If you have dynamic memory allocation associated with your class (e.g., a data member is a pointer), then you must write a copy constructor, a destructor, and an overloaded assignment. If your class doesn't have dynamic memory, the default copy constructor and assignment operator which do a memberwise copy are used. Since you have no dynamically allocated memory, you don't need a destructor.

Copy constructor
The copy constructor is called in three ways:
  1. Directly. For example, the object x is instantiated. The object y is instantiated as a copy of x using the copy constructor.
         Array x(20);
         Array y(x);
  2. When an object is returned in a function, the copy constructor is called to do the copying back from the function to the caller. For example, operator+ of the Rational class returns a Rational object.
         Rational x(1,2), y(3,4), z;
         z = x + y;
  3. When an object is passed by value to a function, the copy constructor is called to do the copying. For example, the Array object must be copied. Memory is allocated for the int array and the contents are copied.
            Array x(20);
            void doSomething(Array x) { ... }
In the last example, it is inefficient to do all the work of allocating memory and copying values (suppose the int array had a million elements), which is why we typically simulate pass by value:
     void doSomething(const Array& x) { ... }
Assignment (operator=)
The default operator= also does a memberwise copy, so if you want operator= to work properly, meaning each object has its own, separate memory, then you must write it. It will look similar to the copy constructor, but it will check for self assignment and then deallocate the old memory before allocating new memory. See the operator= of Array for an example.

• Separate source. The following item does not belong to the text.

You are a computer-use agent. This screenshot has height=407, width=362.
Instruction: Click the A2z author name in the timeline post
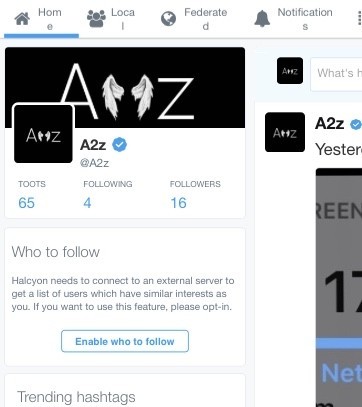329,124
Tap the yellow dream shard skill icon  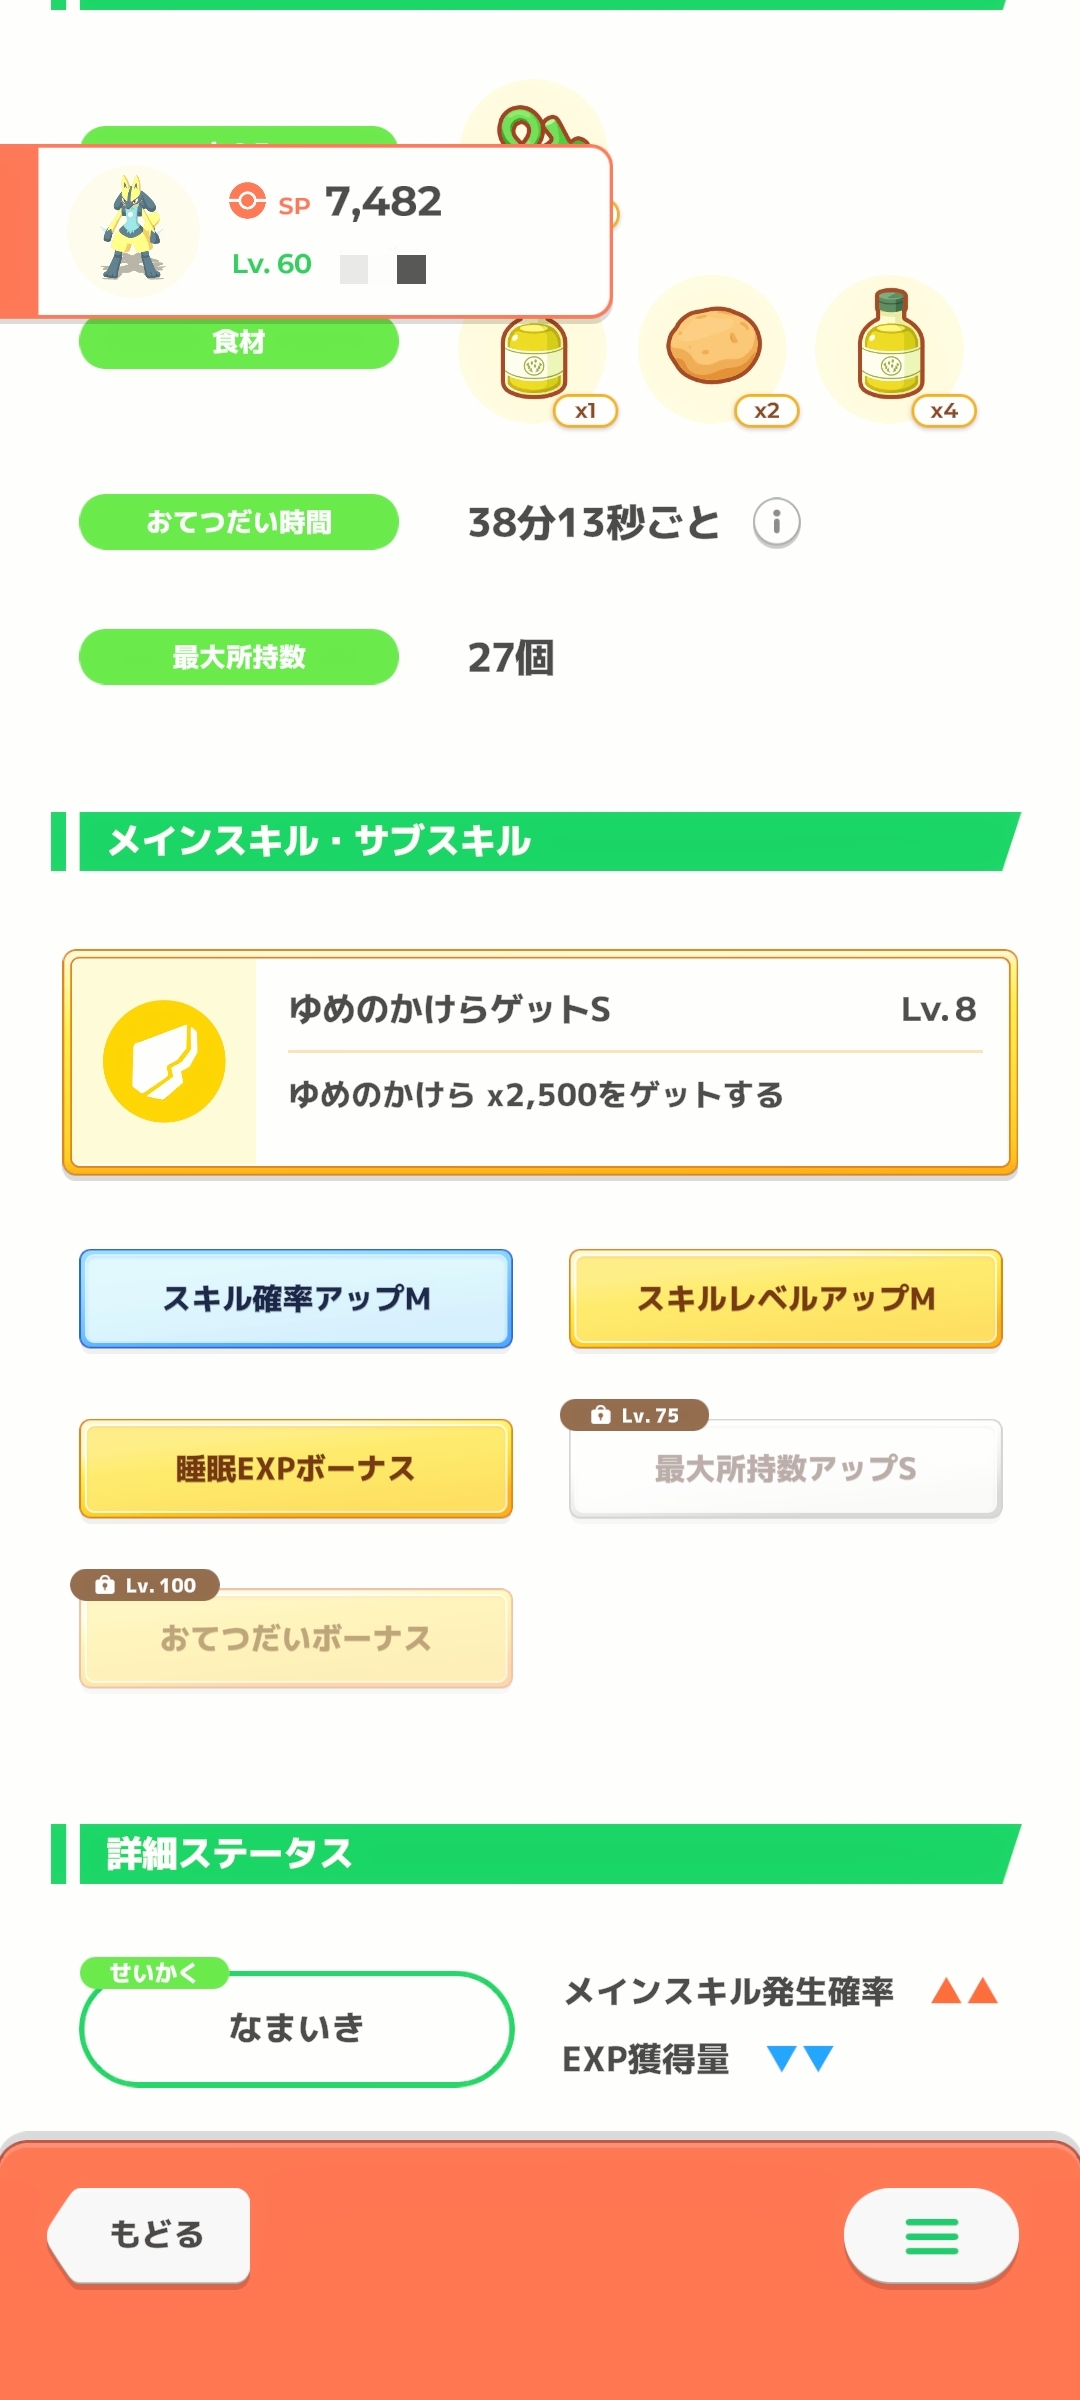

If you don't want to allow assignment in a class, then make operator= private.

While the compiler will deallocate memory for any data members, C++ does not have garbage collection like in Java, so you must deallocate any memory you (the programmer) allocated (when you use new) that is associated with the object. This is done in the destructor, which is called automatically when the object goes out of scope. If you don't deallocate this memory, you have a memory leak (memory that was allocated, but never deallocated, and therefore can't be used by your program in the future).

Memory allocation/deallocation rule: IF YOU ALLOCATE IT (use a new), YOU MUST DEALLOCATE IT (delete it)!

See the destructor of Array for an example.